As 2023 begins, I've started to feel really retrospective about my life. I ended up graduating a semester early from college December of 2022. It's been really weird having people applaud me for graduating early, when in reality I chose to graduate early mostly because I was tired of studying psychology and didn't want to drag it out any longer than I had to. I didn't decide that medicine was something I truly wanted to do until two years into my degree, so my last two years of college were spent taking the courses for my psychology degree, courses for my French and biology minors, while also doing medical school prerequisites — needless to say I was consistently overbooked. I don't necessarily regret majoring in psychology (it was really interesting and I learned a lot!) but I wish that I had freed myself from the need for academic validation much earlier so that I wasn't constantly at 18-21 credit hours a semester. I wish that I had realized earlier that constantly working for the knife isn't "living". Constantly receiving grades for doing things that I enjoyed ended up sucking so much joy out of doing them.

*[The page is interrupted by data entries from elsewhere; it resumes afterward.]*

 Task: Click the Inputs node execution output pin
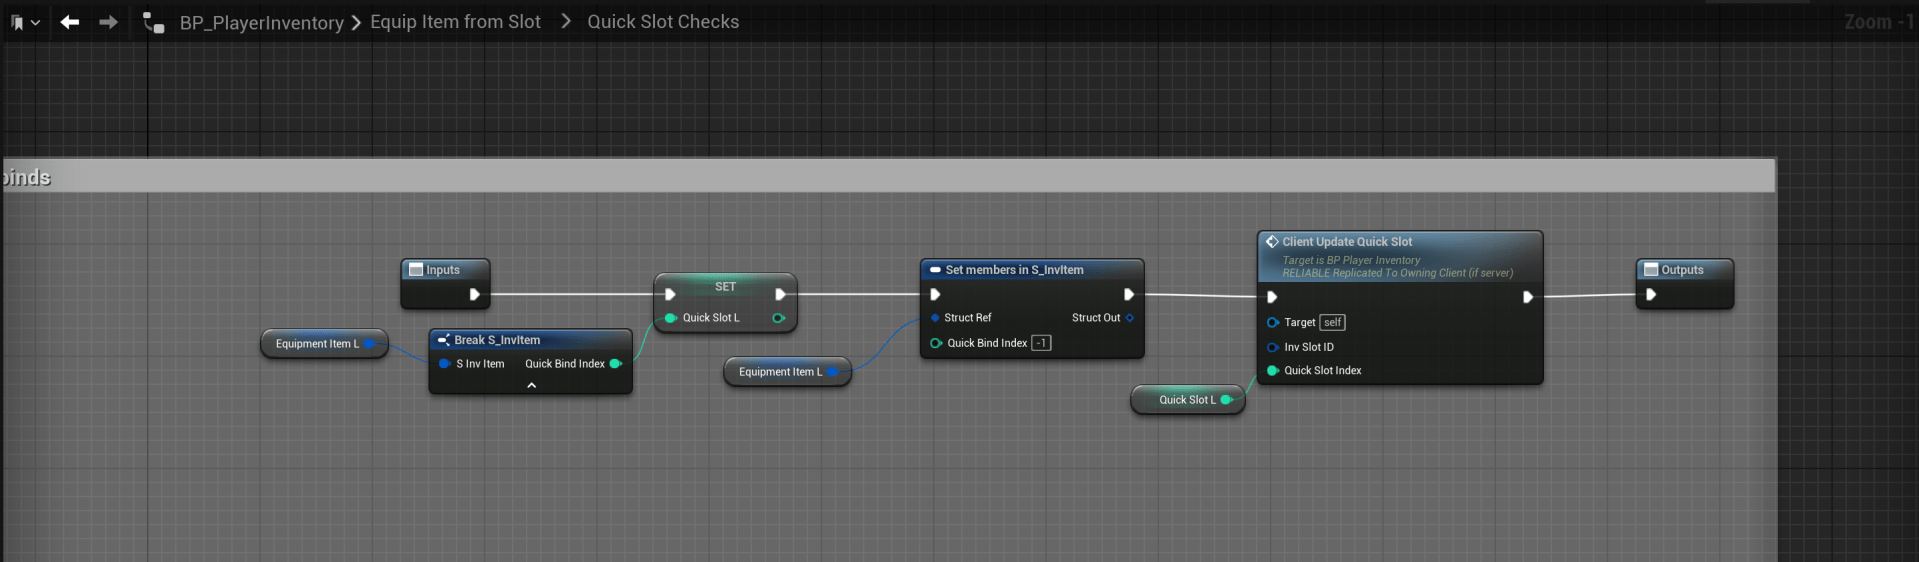pos(475,294)
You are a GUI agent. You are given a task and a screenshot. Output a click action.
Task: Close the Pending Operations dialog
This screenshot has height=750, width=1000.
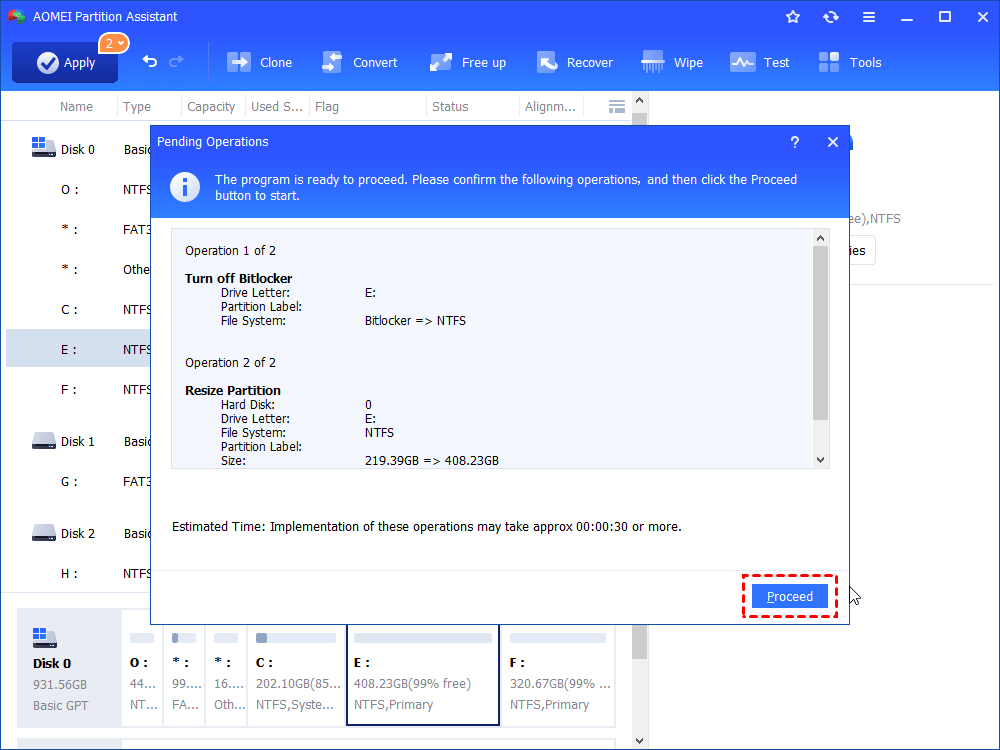pyautogui.click(x=833, y=142)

All that being said, I'm choosing to forgive my past self for the mistakes that they made. I was young, and a lot of my belief system came from how my surroundings treated me. Although I consider the midwest United States home, it doesn't necessarily consider me one of it's own. For as long as I can remember, I've been forced to prove that I belonged here, a grace given to my peers but not me. I don't even have the privilege of using the "I was born here" retort many of me second generation American friends have. Under most circumstances, not being born here should be insignificant. But it becomes significant if you're like me, in a family with a pending green card application. My family applied for permanent residency here almost a decade ago, and we have yet to receive our pathway to citizenship. In the meantime, on a legal level, I've always been considered a foreigner to where I call home. It does not matter how many years I've spent being educated in the United States, how many memories I share with my American born friends, or how much I've planned my future to be here.

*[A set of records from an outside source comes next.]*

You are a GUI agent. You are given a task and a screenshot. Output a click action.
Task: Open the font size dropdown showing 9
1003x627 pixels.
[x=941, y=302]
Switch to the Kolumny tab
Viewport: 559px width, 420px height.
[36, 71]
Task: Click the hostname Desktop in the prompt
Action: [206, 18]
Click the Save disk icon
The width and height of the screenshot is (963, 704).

On paper, I'm not American. My entire life I've been forced to overperform to prove that I am worthy enough for the United States to want to invest in me. It's stripped away parts of my humanity. These past few years I've been forced to take all my hobbies and interests and make something tangible out of them, whether it's been taking my love for language learning and making it a minor or being forced to create watered down pieces of art for my activism. I've always had to play the role of being a "good" immigrant. An immigrant that's just happy to live in the United States, regardless of how many times it's dehumanized me. I haven't been able to express any emotions other than determination or criticize where I consider home in fear of being told to simply "leave" if I didn't like it here. If I want to stay I have to work hard, be good, and hopefully be worthy enough to obtain a work visa of my own. I feel like I've lost who I am. The things that once brought me joy became sources of stress.

Pretty much as soon as I graduated, I started to work on my neocities site. I've had my stints on various social media platforms as a creator (instagram, tumblr, twitter) but for one reason or another I'd always lose interest in the platform. I'd been familiar with neocities for a while at this point, but had never really seen much of a reason to create my own. What was the point of having a website if nobody was gonna see it? But then I realized that this was exactly why I should have a neocities.

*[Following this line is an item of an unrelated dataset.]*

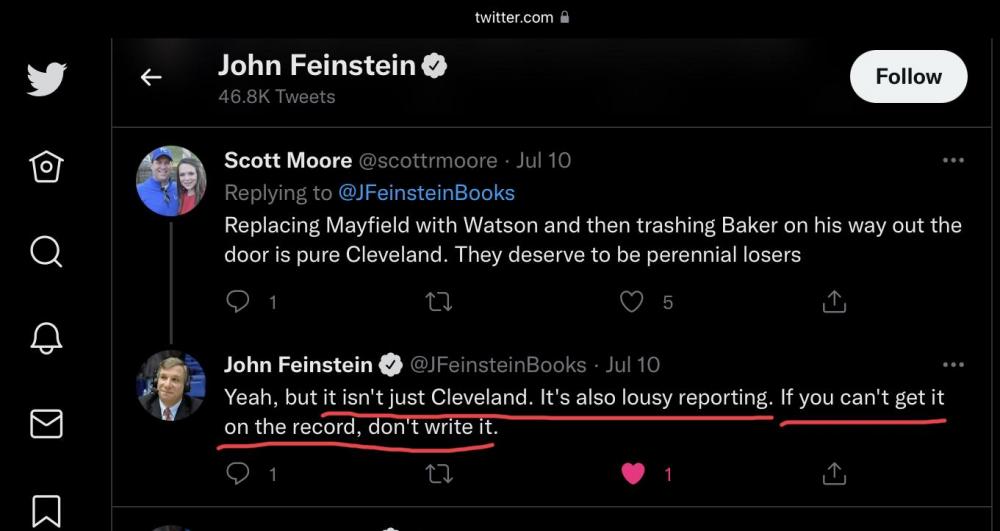The width and height of the screenshot is (1000, 531).
Task: Open the Search explore icon
Action: (x=46, y=251)
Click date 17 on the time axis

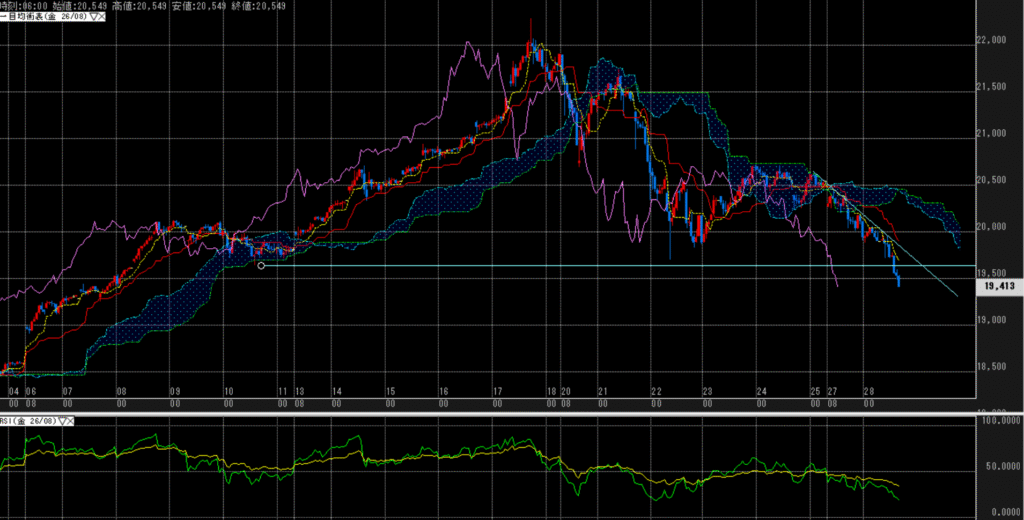[497, 391]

I've been singled out and alienated for most of my life for one reason or another (gay, brown, immigrant....I could go on). I've always felt that I've had to put on an act to maintain the respect of those around me. I have to be strong, because any slight weakness is a reason for an opportunity to be taken away from me, a friendship to be ruined, or a potentially deportation. I want to use this site and the ability to not have my face or professional life tied to my creations to embrace how I truly feel without having to censor myself for respectability politics. Of course, I will have friends irl who know who I am online and I will have online friends who know who I am irl. That doesn't necessarily bother me. I am not ashamed at myself for feeling the way that I feel about things. The difference is that now these people can make the active choice to embrace this side of me if they feel like it, rather than potentially feeling obligated to follow an art instagram account that I have and have my vent-y art work blasted on their feeds. I'm honoring my authentic emotions while also not feeling like I'm burdening those around me. I'm putting my creations out into the world without having to think too hard about other people seeing them.

This 2023, I want to learn how to balance the things I do for my professional life while also taking the time to do the things I enjoy. One of the first boundaries I'm putting up is that I don't plan on creating artwork or writing unless it's for myself and myself only. I have a couple of things in mind visual novel wise I'd like to make, and I'd eventually like to make an RPG Maker game. The stories I have right now are pretty much realistic fiction, but once I've become more comfortable with character building and writing I'd like to explore using fantasy/fictional worlds and settings as well.

All in all, I can't do anything to change the past and the mental turmoil it's caused me. But I'm excited for the future, and that's not necessarily something that I can say I've felt for a very long time.